**TEXTAUSZUG:**
<<<<

Die Klägerin beantragte am 02.04.2015 bei der Beklagten Rente wegen Erwerbsminderung. Zur Begründung gab sie an, dass sie sich seit ca. zwölf Jahren wegen Muskulatur, Nerven und seelischer Krankheit für erwerbsgemindert halte.

Im Verwaltungsverfahren wurde die Klägerin am 08.05.2015 vom Neurologen und Psychiater Dr. B untersucht. Die Klägerin machte ua Angstzustände geltend. Der Gutachter erhob einen unauffälligen neurologischen Befund. Er führte aus, dass angesichts doch akzentuierten Verhaltens und Kommunikationsmusters bei sehr langer Untersuchungsprozedur nach außen hin eine richtungsweisende Schmerzbeeinträchtigung nicht erkennbar geworden sei. Für eine richtungsweisende etwa hirnorganische Symptomatik ergebe sich kein Anhalt, ebenso für intellektuelle Defizite. Die Antriebslage sei bis zuletzt ungestört gewesen. Es bestehe sicherlich eine sehr geringe Konfliktfähigkeit und nur eine begrenzte Frustrationstoleranz. Es sei nicht gelungen, die Anamnese transparent zu machen, da die Klägerin den Gutachter sozusagen habe auflaufen lassen. Dr. B diagnostizierte multiple Beschwerden im Bereich des Bewegungsapparates ohne nachweisbare organ-neurologische Störung sowie eine somatoforme Schmerzstörung, Panikstörung, dysphorisch-vorwurfsvolle Entwicklung und vorbestehende vielschichtige Persönlichkeitsakzentuierungen. Der Sachverständige war der Ansicht, dass eine überdauernde Funktionsstörung, die eine quantitative Leistungsminderung nervenärztlich begründe, nicht herleitbar aber auch nicht auszuschließen sei. Auszuschließen seien Tätigkeiten auf Leitern und Gerüsten, Tätigkeiten mit Anforderungen an die Konfliktfähigkeit, mit irgendwie fordernden sozialen Interaktionen und anderen Stressfaktoren wie Nacht- oder Wechselschicht. Befunde, die eine geistig anspruchslose Tätigkeit unter diesen Voraussetzungen grundsätzlich ausschließen würden, hätten sich nicht ergeben.

>>>>

**VORLIEGENDE DATEN:**

<<<<

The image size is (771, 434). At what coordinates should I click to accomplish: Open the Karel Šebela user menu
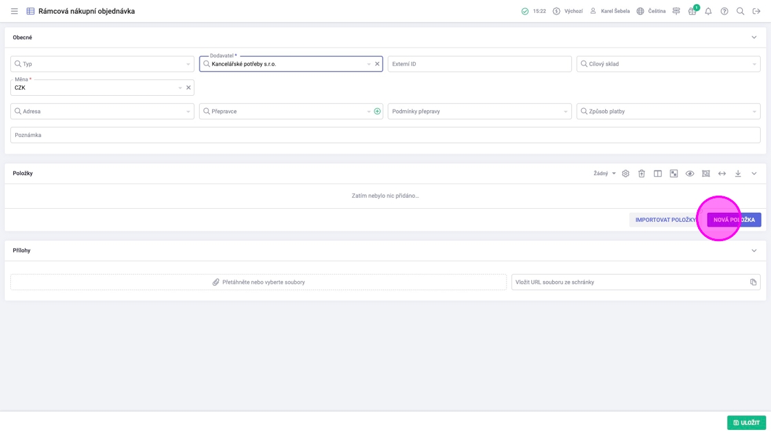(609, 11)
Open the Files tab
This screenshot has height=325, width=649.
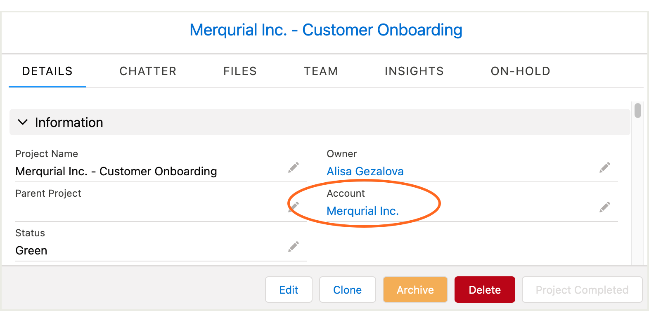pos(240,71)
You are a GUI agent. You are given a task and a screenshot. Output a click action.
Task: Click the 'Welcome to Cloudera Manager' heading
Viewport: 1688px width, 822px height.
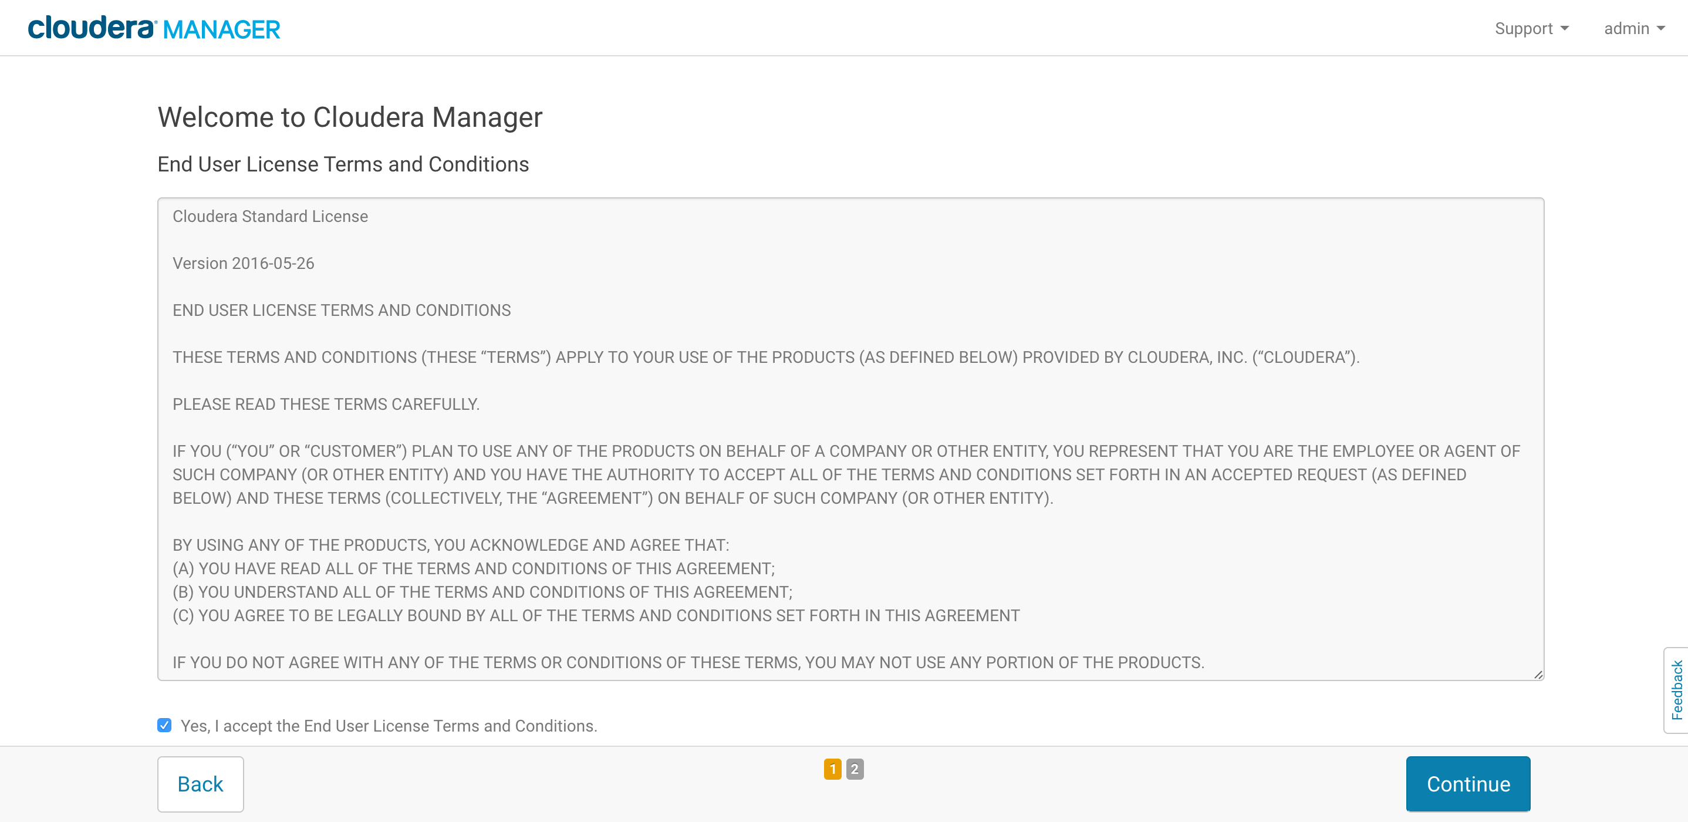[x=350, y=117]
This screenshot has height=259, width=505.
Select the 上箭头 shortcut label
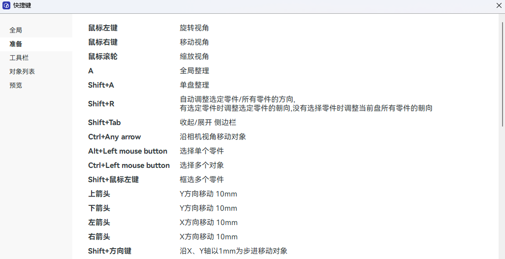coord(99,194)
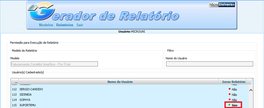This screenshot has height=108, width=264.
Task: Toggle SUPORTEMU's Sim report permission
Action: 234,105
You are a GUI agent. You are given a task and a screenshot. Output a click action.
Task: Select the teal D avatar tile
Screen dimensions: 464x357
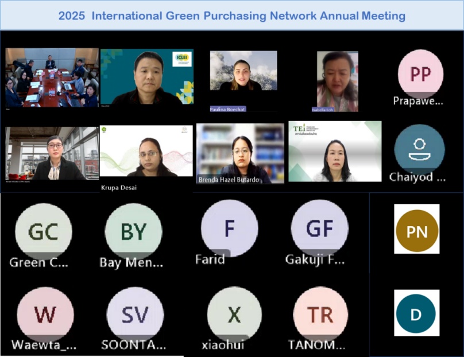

>>>>
<<<<

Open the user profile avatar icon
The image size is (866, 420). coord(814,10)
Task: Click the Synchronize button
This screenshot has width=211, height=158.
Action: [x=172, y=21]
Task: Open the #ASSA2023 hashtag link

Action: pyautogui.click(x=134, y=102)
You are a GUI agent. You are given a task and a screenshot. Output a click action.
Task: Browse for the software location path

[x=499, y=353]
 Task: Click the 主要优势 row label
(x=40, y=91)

>>>>

Wer untersuchte die Klägerin laut dem Textauszug am 08.05.2015? Die Datensätze haben mit dem Textauszug nichts zu tun.

Der Neurologe und Psychiater Dr. B.